**Aufgabe:** Welche zwei Verträge wurden laut dem Text zur Energiepolitik ausgehöhlt und zu Fall gebracht?

**Dokumenttext:**
+++

Allerdings gehört auch in die Erinnerung gerufen, dass energiepolitische Entscheidungen der gewählten Abgeordneten in den Parlamenten nicht immer auf den ungeteilten Beifall von Wirtschaft und Industrie getroffen sind. Das gilt nicht nur für den politisch durchgesetzten und von breiter gesellschaftlicher Akzeptanz getragenen Ausstieg aus der Kernenergie. Auch die großen Unternehmen waren nicht frei davon, den Verlockungen des Marktes zu erliegen, wenn sie sich davon kurzfristig finanzielle Vorteile versprachen.
Ich kann mich jedenfalls noch gut daran erinnern, wie die deutsche Industrie sich von allen vermeintlichen energiepolitischen Zwängen zu befreien versuchte und ihr das auch nach und nach gelang. Zuerst war ihr die deutsche Steinkohle im Weg auf den ungehinderten Zugang zum Weltkohlemarkt, besser gesagt: die Ausgleichszahlungen für die Versorgungssicherheit sollten vermieden werden – die durch jederzeit passgenau gelieferte Kokskohle und Koks aus deutscher Produktion genauso wie die zuverlässige Lieferung von Kraftwerkskohle aus deutschen Bergwerken an die Steinkohlekraftwerke angefallen sind. Hüttenvertrag für die Stahlindustrie und Jahrhundertvertrag für die Energiewirtschaft wurden ausgehöhlt, zu Fall gebracht und verschwanden in den Archiven. Versorgungssicherheit war für die deutsche Industrie nach ihrer Einschätzung kein Problem – sie fühlte sich reich genug, auf dem Weltmarkt zu jeder Zeit entsprechende Mengen einkaufen zu können. Auch die beiden großen Erdölpreiskrisen in den 1970er und 80er Jahren mit ihren drastischen Auswirkungen für Wirtschaft und Gesellschaft waren bald vergessen. An Lieferengpässe wurde jedenfalls nicht gedacht. Der Gasmarkt lässt grüßen.

+++

(Quelldaten)

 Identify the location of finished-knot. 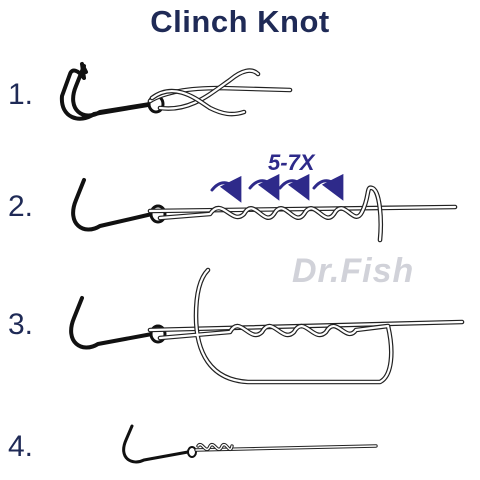
(286, 447).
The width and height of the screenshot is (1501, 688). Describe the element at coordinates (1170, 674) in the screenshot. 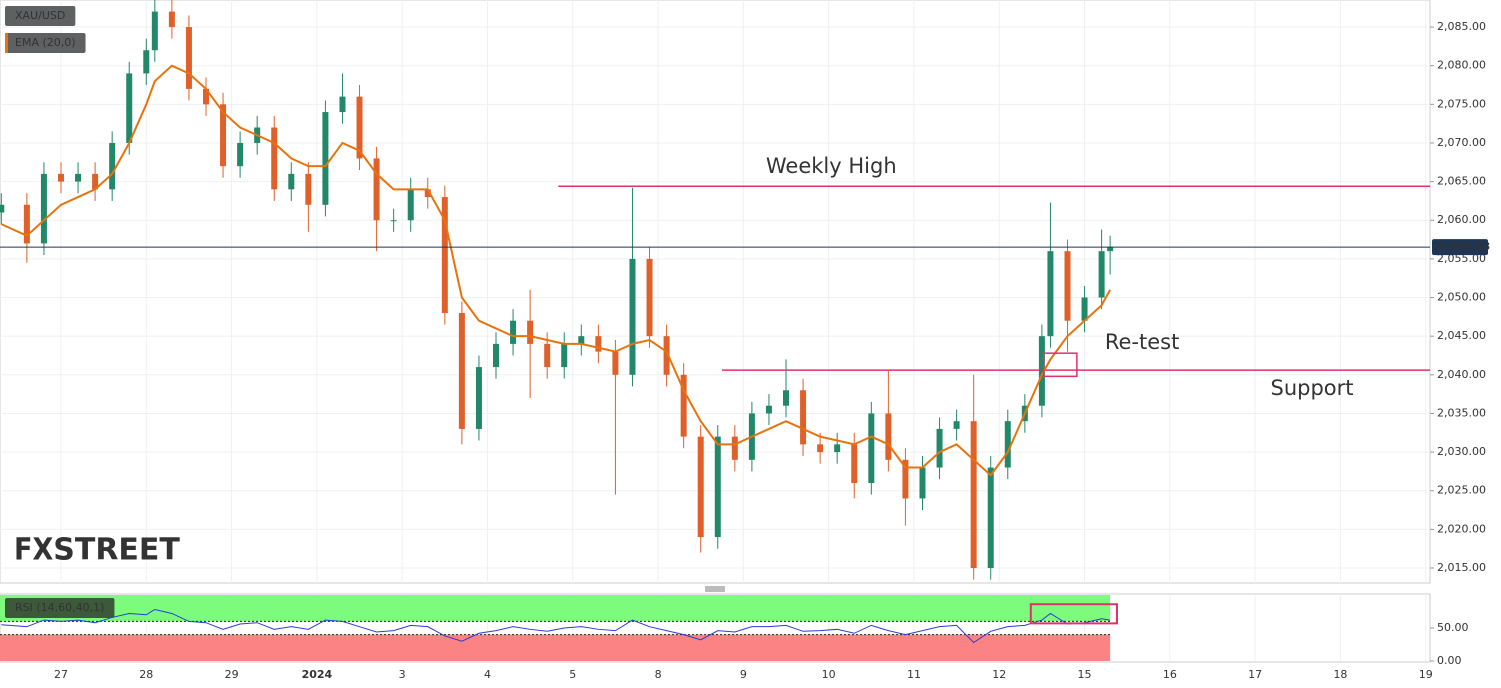

I see `x-tick-label: 16` at that location.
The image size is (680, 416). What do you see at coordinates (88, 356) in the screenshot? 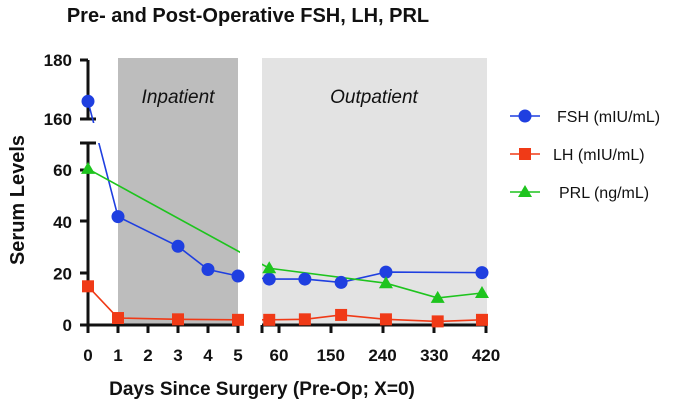
I see `x-tick-label: 0` at bounding box center [88, 356].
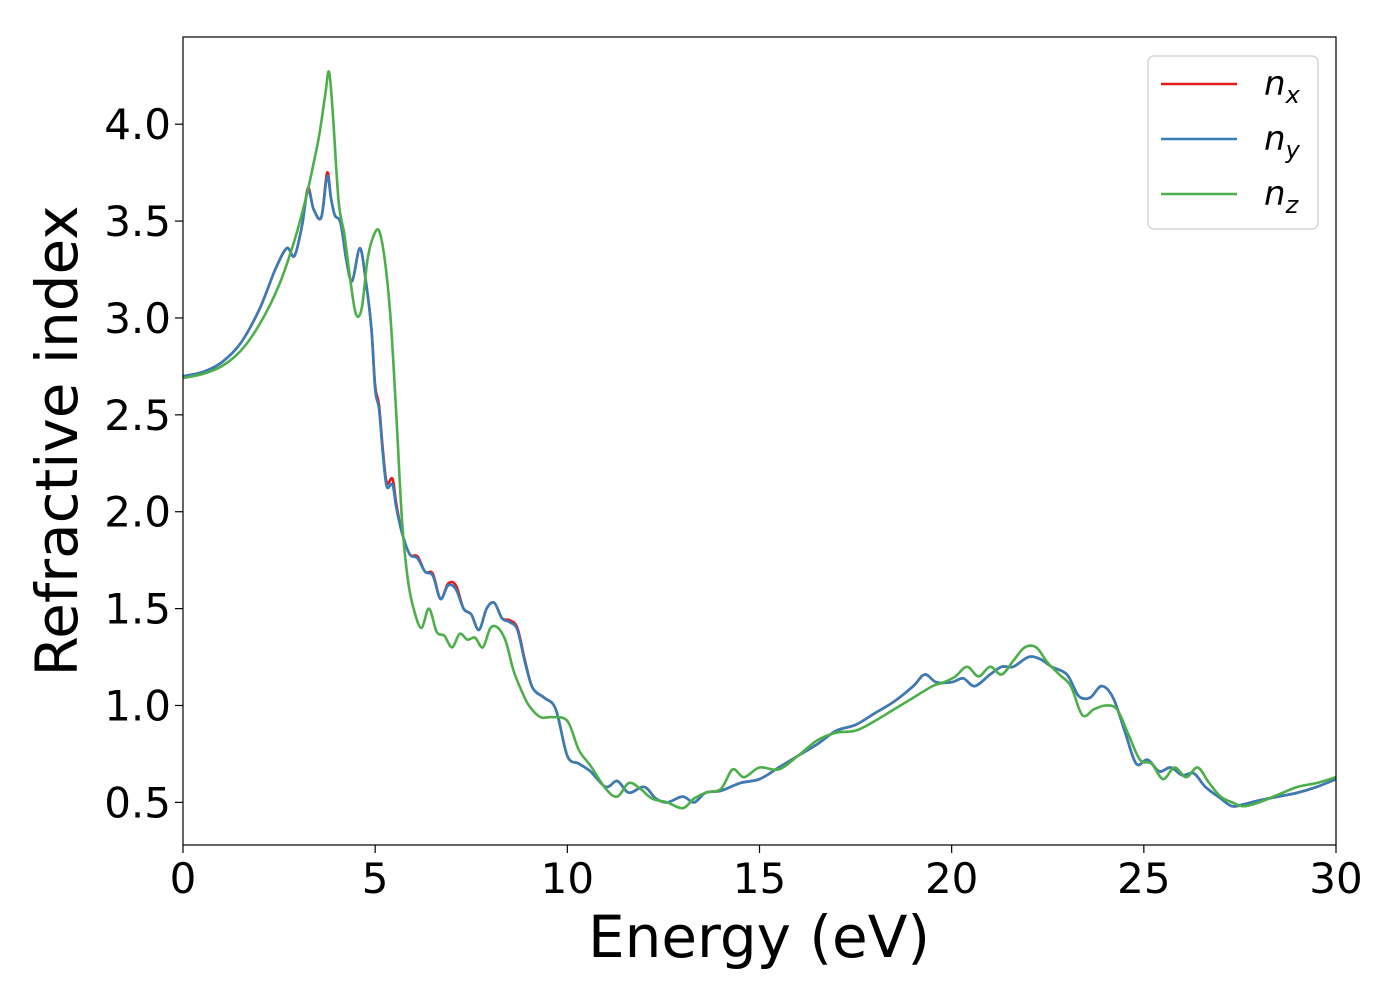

+++

**Lösung:** Der Hüttenvertrag für die Stahlindustrie und der Jahrhundertvertrag für die Energiewirtschaft.